(Collection entries)
§

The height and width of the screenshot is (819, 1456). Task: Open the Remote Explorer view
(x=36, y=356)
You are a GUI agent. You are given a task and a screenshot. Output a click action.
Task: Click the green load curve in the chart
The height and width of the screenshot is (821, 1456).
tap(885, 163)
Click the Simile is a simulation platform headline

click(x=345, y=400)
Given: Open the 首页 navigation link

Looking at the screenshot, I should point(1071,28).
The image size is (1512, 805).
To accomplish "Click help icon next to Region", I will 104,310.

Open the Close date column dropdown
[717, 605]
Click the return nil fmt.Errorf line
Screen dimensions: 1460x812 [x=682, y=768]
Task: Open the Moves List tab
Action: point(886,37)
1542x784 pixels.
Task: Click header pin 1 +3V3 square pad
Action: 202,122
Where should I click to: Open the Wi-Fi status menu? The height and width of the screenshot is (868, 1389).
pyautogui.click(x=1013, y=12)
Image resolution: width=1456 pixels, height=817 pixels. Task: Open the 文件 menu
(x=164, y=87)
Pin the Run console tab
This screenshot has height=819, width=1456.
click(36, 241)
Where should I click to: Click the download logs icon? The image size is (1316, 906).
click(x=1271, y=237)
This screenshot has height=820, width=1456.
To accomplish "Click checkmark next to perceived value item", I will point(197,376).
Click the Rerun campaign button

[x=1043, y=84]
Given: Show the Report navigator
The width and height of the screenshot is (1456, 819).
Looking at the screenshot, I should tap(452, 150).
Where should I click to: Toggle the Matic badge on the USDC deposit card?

§

* _What you should do_
Each line above needs to be output again, exactly as shown.

* _Result for this task_
The height and width of the screenshot is (819, 1456). Task: Open the Remote Explorer view
(x=36, y=356)
You are a GUI agent. You are given a task and a screenshot. Output a click action.
Task: Click the green load curve in the chart
The height and width of the screenshot is (821, 1456).
tap(885, 163)
Click the Simile is a simulation platform headline

click(x=345, y=400)
Given: Open the 首页 navigation link

Looking at the screenshot, I should point(1071,28).
The image size is (1512, 805).
To accomplish "Click help icon next to Region", I will 104,310.

Open the Close date column dropdown
[717, 605]
Click the return nil fmt.Errorf line
Screen dimensions: 1460x812 [x=682, y=768]
Task: Open the Moves List tab
Action: point(886,37)
1542x784 pixels.
Task: Click header pin 1 +3V3 square pad
Action: 202,122
Where should I click to: Open the Wi-Fi status menu? The height and width of the screenshot is (868, 1389).
pyautogui.click(x=1013, y=12)
Image resolution: width=1456 pixels, height=817 pixels. Task: Open the 文件 menu
(x=164, y=87)
Pin the Run console tab
This screenshot has height=819, width=1456.
click(36, 241)
Where should I click to: Click the download logs icon? The image size is (1316, 906).
click(x=1271, y=237)
This screenshot has height=820, width=1456.
To accomplish "Click checkmark next to perceived value item", I will point(197,376).
Click the Rerun campaign button

[x=1043, y=84]
Given: Show the Report navigator
The width and height of the screenshot is (1456, 819).
Looking at the screenshot, I should tap(452, 150).
Where should I click to: Toggle the Matic badge on the USDC deposit card?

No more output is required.